▸ To do
Starting at the line containing "The image size is (452, 479)." and ending at the line containing "pyautogui.click(x=47, y=225)", give these lines again, swapping "How do I perform" for "Where should I click to" and leaving everything else as it is.

▸ Supplied data

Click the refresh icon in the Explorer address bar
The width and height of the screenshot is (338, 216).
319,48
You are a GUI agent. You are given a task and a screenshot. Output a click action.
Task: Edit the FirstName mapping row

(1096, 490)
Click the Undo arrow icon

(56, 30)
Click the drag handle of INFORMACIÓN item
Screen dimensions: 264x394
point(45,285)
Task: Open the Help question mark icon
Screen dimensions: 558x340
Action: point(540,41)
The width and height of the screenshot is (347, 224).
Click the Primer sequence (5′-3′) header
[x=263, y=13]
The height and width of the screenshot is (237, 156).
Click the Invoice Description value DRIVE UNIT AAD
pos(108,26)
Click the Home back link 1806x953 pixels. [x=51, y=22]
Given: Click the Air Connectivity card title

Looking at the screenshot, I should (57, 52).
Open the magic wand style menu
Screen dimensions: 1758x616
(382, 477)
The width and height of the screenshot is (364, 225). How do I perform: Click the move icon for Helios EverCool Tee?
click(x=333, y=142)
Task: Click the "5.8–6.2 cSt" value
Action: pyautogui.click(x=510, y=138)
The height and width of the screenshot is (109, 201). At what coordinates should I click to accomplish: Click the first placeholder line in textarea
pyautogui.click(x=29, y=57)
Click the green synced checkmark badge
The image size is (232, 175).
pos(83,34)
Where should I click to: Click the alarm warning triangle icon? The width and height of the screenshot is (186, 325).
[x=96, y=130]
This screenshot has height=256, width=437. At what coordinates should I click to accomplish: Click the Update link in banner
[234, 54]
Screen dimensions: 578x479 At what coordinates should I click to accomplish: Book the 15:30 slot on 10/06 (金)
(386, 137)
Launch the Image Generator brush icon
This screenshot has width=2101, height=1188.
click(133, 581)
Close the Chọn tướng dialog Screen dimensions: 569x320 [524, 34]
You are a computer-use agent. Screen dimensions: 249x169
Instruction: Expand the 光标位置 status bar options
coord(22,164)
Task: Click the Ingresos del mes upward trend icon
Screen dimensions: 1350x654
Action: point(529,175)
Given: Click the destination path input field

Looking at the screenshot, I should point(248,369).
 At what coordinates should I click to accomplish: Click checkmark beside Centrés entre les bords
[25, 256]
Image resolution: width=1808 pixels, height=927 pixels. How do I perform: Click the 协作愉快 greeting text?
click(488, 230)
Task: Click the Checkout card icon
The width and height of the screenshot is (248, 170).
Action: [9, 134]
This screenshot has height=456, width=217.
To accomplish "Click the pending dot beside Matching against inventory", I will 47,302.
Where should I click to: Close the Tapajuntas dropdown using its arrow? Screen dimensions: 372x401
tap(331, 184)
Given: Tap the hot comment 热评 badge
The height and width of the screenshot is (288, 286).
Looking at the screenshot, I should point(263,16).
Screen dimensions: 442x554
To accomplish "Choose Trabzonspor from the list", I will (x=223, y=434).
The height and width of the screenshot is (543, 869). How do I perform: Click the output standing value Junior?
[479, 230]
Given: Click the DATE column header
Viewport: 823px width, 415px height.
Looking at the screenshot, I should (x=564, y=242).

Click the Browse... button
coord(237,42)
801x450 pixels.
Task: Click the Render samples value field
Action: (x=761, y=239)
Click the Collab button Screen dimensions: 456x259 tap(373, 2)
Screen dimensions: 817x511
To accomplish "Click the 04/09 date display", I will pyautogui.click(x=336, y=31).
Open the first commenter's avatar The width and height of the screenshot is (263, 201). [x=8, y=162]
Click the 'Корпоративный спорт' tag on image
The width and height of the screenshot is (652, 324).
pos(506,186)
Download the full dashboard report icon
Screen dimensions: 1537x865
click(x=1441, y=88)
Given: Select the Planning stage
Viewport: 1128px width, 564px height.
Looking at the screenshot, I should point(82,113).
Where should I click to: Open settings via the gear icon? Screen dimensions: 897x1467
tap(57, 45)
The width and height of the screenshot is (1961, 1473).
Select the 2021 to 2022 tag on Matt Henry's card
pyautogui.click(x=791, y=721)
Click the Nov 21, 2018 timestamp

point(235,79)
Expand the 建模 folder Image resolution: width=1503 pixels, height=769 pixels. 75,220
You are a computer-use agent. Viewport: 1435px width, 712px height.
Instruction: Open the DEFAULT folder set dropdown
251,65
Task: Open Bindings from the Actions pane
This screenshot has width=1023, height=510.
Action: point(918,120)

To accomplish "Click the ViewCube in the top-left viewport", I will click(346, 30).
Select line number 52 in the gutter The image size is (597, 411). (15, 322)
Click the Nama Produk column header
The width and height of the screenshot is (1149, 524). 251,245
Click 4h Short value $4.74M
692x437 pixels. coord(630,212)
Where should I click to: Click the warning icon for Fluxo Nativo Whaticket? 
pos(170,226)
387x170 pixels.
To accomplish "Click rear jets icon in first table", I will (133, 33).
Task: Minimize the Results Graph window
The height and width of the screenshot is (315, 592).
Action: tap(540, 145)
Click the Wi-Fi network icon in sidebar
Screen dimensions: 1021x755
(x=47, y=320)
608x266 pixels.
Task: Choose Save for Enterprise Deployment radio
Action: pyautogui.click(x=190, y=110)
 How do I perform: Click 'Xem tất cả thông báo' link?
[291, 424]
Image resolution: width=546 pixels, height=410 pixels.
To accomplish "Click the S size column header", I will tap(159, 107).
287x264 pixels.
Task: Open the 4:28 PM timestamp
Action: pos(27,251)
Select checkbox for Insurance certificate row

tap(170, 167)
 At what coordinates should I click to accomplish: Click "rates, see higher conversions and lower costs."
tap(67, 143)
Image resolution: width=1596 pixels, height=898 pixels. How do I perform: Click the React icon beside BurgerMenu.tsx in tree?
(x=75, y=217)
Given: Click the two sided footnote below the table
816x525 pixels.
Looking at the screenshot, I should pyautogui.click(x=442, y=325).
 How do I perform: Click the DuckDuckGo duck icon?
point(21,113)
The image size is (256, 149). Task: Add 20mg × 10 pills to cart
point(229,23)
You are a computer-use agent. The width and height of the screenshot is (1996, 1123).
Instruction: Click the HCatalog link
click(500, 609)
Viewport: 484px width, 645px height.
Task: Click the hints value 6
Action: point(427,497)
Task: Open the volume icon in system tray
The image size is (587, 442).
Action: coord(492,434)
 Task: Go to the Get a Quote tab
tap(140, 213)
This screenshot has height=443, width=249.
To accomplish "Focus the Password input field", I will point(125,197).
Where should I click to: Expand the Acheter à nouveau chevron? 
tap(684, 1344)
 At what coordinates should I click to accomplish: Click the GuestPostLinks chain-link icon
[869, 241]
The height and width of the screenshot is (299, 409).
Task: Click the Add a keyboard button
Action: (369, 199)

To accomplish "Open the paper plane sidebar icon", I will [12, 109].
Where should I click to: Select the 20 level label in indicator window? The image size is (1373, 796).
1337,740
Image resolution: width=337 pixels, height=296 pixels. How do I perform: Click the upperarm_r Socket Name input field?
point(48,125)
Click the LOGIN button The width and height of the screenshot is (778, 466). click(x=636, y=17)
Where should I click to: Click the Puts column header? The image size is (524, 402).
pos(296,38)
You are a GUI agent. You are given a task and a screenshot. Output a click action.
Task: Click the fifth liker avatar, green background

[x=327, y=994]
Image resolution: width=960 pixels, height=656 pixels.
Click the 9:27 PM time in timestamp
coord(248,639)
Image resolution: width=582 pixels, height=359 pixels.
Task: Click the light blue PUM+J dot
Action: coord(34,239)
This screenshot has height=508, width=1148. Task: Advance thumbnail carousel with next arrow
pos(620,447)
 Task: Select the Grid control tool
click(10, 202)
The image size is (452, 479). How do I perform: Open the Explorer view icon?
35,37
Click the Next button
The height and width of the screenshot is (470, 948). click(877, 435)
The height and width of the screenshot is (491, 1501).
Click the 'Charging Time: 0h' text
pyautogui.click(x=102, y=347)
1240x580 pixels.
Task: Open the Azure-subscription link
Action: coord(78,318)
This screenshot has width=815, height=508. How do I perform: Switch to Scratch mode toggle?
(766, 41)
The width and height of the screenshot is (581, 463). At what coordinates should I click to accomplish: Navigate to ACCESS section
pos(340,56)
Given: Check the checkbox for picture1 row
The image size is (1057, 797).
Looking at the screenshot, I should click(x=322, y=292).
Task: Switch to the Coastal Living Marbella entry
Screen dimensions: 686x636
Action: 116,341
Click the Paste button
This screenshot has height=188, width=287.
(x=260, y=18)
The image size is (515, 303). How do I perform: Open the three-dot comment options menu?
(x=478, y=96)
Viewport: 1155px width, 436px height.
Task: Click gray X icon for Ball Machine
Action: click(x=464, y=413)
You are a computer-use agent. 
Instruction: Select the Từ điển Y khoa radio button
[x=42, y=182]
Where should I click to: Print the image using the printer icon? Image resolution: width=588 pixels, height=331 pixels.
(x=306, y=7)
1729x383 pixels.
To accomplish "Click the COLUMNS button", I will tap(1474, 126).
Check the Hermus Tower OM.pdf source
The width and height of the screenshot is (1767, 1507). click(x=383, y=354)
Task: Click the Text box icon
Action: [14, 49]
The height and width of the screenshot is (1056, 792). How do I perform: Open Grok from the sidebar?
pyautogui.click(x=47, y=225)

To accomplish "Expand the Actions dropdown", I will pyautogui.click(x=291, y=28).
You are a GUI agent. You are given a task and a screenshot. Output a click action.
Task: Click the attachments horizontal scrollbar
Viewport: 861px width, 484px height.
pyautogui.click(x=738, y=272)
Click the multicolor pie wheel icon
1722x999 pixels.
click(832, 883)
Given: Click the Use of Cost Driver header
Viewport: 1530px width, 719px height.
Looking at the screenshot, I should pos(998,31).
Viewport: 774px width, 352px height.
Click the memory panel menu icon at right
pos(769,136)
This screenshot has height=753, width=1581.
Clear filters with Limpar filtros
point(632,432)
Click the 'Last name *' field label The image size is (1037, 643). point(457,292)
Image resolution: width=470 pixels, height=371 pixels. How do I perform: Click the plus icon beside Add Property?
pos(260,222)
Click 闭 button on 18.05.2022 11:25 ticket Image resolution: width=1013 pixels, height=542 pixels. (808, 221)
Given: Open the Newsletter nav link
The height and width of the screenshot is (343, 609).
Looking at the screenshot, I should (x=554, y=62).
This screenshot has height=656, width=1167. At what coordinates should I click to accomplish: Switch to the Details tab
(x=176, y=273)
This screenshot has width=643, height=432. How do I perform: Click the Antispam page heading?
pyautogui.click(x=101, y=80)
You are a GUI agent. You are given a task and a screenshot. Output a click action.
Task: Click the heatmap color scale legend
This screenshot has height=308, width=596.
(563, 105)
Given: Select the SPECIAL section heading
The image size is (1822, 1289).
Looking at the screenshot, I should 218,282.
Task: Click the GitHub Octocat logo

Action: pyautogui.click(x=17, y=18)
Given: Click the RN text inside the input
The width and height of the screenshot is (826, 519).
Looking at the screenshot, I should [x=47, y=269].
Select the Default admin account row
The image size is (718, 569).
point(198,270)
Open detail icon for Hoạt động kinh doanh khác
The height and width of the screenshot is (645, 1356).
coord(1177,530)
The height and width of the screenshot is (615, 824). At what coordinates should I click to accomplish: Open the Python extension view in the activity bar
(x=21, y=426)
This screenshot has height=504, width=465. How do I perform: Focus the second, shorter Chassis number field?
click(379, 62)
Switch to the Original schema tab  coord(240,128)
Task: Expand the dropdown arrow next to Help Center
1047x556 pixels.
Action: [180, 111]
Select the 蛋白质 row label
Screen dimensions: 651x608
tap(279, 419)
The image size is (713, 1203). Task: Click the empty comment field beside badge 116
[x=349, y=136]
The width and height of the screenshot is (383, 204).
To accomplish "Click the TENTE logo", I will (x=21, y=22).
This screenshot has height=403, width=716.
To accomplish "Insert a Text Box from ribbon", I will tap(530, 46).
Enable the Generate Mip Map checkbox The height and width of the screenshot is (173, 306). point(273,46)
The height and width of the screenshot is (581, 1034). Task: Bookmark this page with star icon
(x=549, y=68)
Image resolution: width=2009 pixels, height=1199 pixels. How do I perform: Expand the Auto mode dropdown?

▸ Task solution
The image size is (452, 479). Where should I click to: Open the Explorer view icon?
35,37
Click the Next button
The height and width of the screenshot is (470, 948). click(877, 435)
The height and width of the screenshot is (491, 1501).
Click the 'Charging Time: 0h' text
pyautogui.click(x=102, y=347)
1240x580 pixels.
Task: Open the Azure-subscription link
Action: coord(78,318)
This screenshot has width=815, height=508. Where should I click to: Switch to Scratch mode toggle?
(766, 41)
The width and height of the screenshot is (581, 463). At what coordinates should I click to accomplish: Navigate to ACCESS section
pos(340,56)
Given: Check the checkbox for picture1 row
The image size is (1057, 797).
Looking at the screenshot, I should click(x=322, y=292).
Task: Switch to the Coastal Living Marbella entry
Screen dimensions: 686x636
Action: 116,341
Click the Paste button
This screenshot has height=188, width=287.
(x=260, y=18)
The image size is (515, 303). Where should I click to: Open the three-dot comment options menu?
(x=478, y=96)
Viewport: 1155px width, 436px height.
Task: Click gray X icon for Ball Machine
Action: click(x=464, y=413)
You are a computer-use agent. 
Instruction: Select the Từ điển Y khoa radio button
[x=42, y=182]
Where should I click to: Print the image using the printer icon? Image resolution: width=588 pixels, height=331 pixels.
(x=306, y=7)
1729x383 pixels.
To accomplish "Click the COLUMNS button", I will tap(1474, 126).
Check the Hermus Tower OM.pdf source
The width and height of the screenshot is (1767, 1507). click(x=383, y=354)
Task: Click the Text box icon
Action: [14, 49]
The height and width of the screenshot is (1056, 792). Where should I click to: Open Grok from the sidebar?
pyautogui.click(x=47, y=225)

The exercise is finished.